O presidente da Colômbia cria fantasmas para justificar sua imobilidade frente ao tema da troca de prisioneiros. Afirma que o acordo implica um reconhecimento do caráter de força beligerante do adversário e que a liberação de guerrilheiros provocaria maior desmoralização das tropas… Essa é a sua forma de compreender o assunto. Esta intransigência desnecessária do governo vem sendo a causa fundamental do prolongamento do cativeiro dos prisioneiros de ambas as partes. Quando Bolívar firmou o armistício com Morillo, em novembro de 1820, propôs ao general espanhol aproveitar a vontade de entendimento reinante para acordar um tratado de regularização da guerra, “conforme as leis da nações cultas e aos pricípios liberais e filantrópicos”. Sua iniciativa foi aceita, ocorrendo a troca de prisioneiros, a recuperação dos corpos dos caídos em combate, e o respeito à população civil não combatente. Quão distante está Uribe destes imperativos éticos de humanidade…

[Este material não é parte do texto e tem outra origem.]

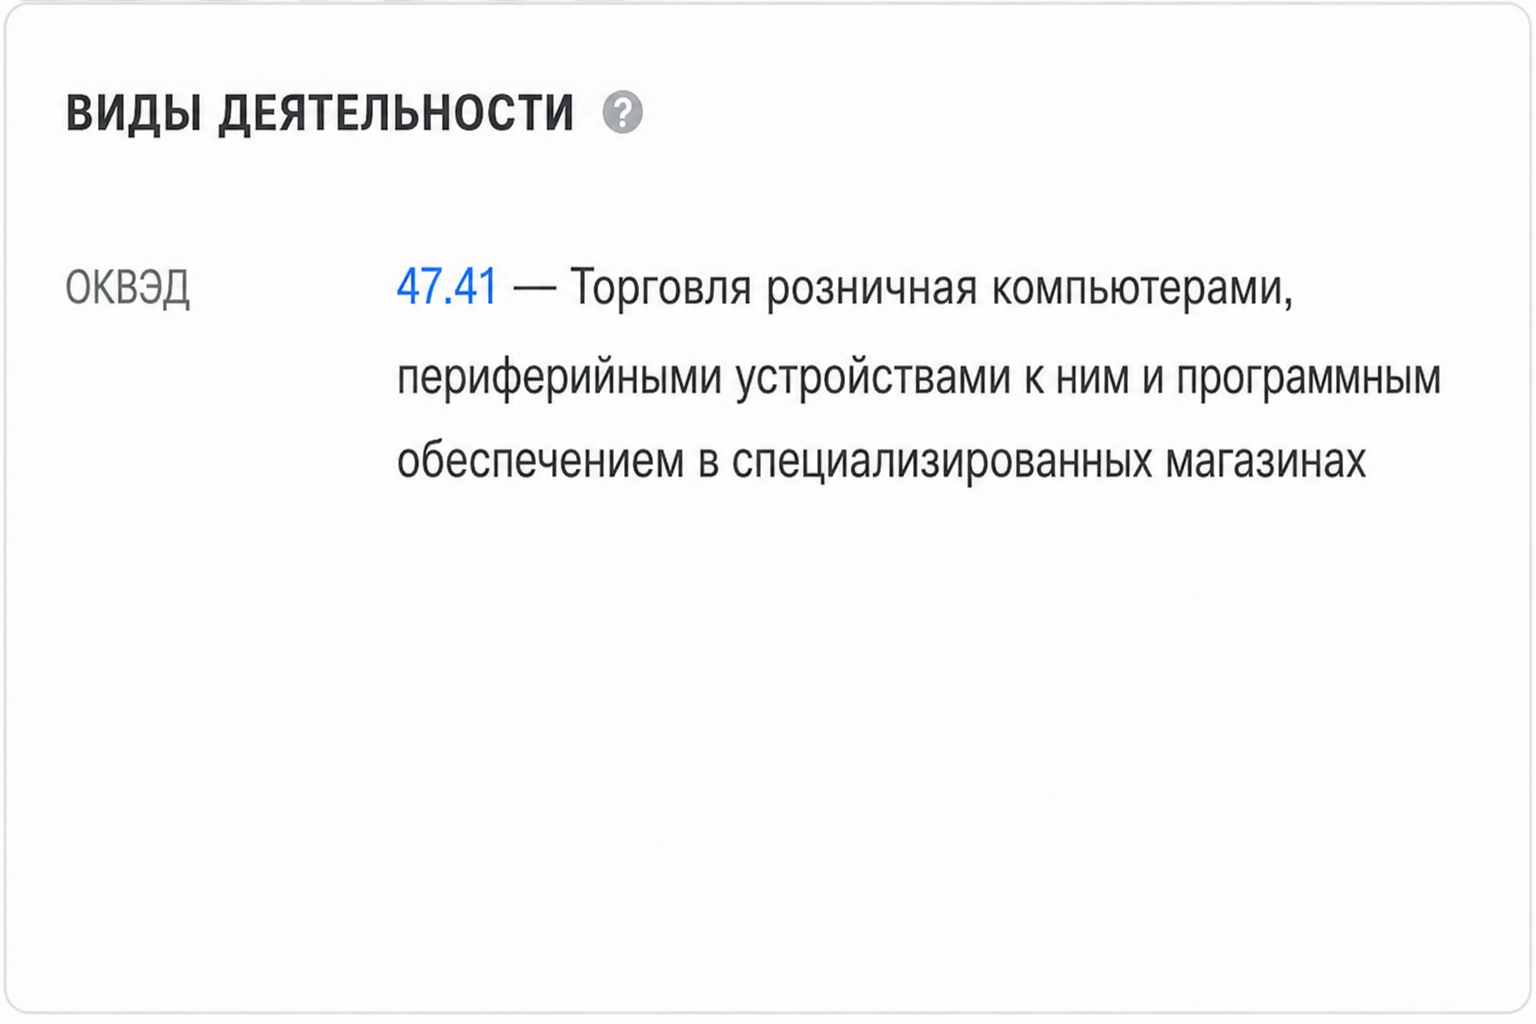Click the empty card area below description
This screenshot has height=1024, width=1536.
pos(768,750)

Sem dúvida, Uribe associa a solução política do conflito com o fracasso e a inutilidade de sua Doutrina de Segurança Nacional e com o fim melancólico de sua condução guerrerista de esmagar mediante as armas, a crescente inconformação social. Parece um soldado japonês da Segunda Guerra Mundial perdido numa ilha, disparando contra inimigos imaginários em meio a sua loucura.
Aos participantes deste debate sobre o conflito colombiano, reiteramos o exposto recentemente aos presidentes da UNASUR e da ALBA:
“…Com um Uribe imbuído no frenesi da guerra e fortalecido com as bases norte-americanas, não haverá paz na Colômbia nem estabilidade na região. Se não se freia o guerrerismo – agora repotenciado –, se aumentará em proporção dantesca o drama humanitário da Colômbia. É agora que Nossa América e o mundo voltam seus olhos sobre este país violentado pelo poder. Não se pode condenar eternamente a Colômbia a ser o país dos ‘falsos positivos’, do assassinato de milhares de civis não combatentes pela Força Pública, dos cemitérios clandestinos, do despojo de terras, da expulsão de milhares de camponeses de suas terras, das prisões em massa de cidadãos, da tirania e da impunidade dos criminosos amparados pelo Estado”.
Solicitamos aos assistentes deste evento interceder, através de seus bons ofícios, promovendo, como um princípio de solução política do conflito, o reconhecimento do status de força beligerante às FARC. Seria o começo da marcha da Colômbia para a paz. Se vamos falar de paz, as tropas norte-americanas devem sair do país e o senhor Uribe abandonar sua campanha goebbeliana de qualificar de terrorista as FARC. De nossa parte, estamos prontos para assumir a discussão em torno da organização do Estado, da economia, da política social e da doutrina que há de guiar as novas Forças Armadas da nação.
Atenciosamente, compatriotas, Secretariado do Estado Maior Central das FARC.